Task to complete
Leave out every line before the one containing "حساب کاربری (281, 1978)", and repeat the rest of the material below exactly, that line included.

Supplied records
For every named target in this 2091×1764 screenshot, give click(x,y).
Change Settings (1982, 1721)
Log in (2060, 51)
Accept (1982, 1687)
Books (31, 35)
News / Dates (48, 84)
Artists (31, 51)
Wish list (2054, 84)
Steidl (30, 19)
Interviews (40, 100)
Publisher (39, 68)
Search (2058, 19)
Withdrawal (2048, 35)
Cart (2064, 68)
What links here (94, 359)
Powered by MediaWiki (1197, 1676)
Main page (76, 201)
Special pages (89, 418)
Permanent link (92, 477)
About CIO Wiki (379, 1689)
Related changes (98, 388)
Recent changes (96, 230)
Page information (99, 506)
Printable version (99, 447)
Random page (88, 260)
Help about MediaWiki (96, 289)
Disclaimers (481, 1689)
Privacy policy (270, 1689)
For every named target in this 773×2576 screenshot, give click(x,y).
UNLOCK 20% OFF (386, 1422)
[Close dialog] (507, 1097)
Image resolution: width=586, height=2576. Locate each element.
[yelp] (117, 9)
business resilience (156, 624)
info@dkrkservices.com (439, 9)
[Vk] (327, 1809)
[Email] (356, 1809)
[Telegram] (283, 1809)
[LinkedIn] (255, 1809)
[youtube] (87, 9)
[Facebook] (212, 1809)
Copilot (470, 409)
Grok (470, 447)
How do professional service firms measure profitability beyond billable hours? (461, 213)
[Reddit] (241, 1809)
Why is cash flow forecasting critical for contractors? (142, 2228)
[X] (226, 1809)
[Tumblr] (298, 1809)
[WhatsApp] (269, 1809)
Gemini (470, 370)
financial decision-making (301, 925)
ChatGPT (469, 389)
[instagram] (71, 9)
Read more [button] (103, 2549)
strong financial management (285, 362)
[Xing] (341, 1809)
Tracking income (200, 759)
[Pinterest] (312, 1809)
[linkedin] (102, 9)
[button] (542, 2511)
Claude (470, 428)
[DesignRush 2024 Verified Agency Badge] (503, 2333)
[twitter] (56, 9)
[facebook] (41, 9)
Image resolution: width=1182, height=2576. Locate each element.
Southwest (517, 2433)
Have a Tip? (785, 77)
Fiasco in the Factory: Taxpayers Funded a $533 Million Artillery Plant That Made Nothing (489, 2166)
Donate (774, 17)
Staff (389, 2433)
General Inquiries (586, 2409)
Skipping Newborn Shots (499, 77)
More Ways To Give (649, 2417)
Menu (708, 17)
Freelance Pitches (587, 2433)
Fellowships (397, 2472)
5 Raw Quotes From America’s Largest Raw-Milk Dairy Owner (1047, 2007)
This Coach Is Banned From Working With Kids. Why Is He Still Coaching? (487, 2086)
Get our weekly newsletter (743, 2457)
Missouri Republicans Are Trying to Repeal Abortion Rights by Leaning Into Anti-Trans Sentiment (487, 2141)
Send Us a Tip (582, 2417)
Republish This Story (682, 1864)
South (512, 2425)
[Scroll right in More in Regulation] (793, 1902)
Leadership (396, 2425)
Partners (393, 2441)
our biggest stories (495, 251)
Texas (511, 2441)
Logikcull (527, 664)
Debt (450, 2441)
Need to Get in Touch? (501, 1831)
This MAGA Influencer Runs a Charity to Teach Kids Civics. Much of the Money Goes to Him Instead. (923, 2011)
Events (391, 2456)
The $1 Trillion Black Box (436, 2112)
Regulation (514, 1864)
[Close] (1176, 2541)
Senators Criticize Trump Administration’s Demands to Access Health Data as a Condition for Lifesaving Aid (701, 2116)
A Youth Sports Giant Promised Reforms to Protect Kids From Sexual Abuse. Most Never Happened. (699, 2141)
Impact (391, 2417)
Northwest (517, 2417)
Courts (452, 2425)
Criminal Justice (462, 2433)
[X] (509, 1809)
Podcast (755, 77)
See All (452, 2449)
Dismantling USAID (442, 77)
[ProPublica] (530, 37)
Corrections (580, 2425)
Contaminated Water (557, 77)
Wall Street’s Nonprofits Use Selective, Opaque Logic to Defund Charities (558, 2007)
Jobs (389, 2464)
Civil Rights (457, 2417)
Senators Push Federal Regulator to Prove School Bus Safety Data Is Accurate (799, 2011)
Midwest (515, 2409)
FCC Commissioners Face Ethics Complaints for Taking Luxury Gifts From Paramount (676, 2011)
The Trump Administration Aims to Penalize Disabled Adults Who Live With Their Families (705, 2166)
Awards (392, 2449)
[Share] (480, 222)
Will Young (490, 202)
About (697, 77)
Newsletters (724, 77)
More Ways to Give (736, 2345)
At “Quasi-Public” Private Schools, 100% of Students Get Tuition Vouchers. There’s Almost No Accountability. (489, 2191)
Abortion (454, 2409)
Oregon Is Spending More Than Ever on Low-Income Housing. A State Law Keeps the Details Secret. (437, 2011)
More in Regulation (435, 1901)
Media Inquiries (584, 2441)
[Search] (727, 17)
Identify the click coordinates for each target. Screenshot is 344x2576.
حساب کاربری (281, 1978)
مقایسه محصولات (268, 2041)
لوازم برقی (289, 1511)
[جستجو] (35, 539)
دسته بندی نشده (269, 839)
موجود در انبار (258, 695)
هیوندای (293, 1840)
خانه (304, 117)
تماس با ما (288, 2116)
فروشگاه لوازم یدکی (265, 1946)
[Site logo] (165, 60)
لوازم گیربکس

Written solution
حساب کاربری (281, 1978)
مقایسه محصولات (268, 2041)
لوازم برقی (289, 1511)
[جستجو] (35, 539)
دسته بندی نشده (269, 839)
موجود در انبار (258, 695)
هیوندای (293, 1840)
خانه (304, 117)
تماس با ما (288, 2116)
فروشگاه لوازم یدکی (265, 1946)
[Site logo] (165, 60)
لوازم گیربکس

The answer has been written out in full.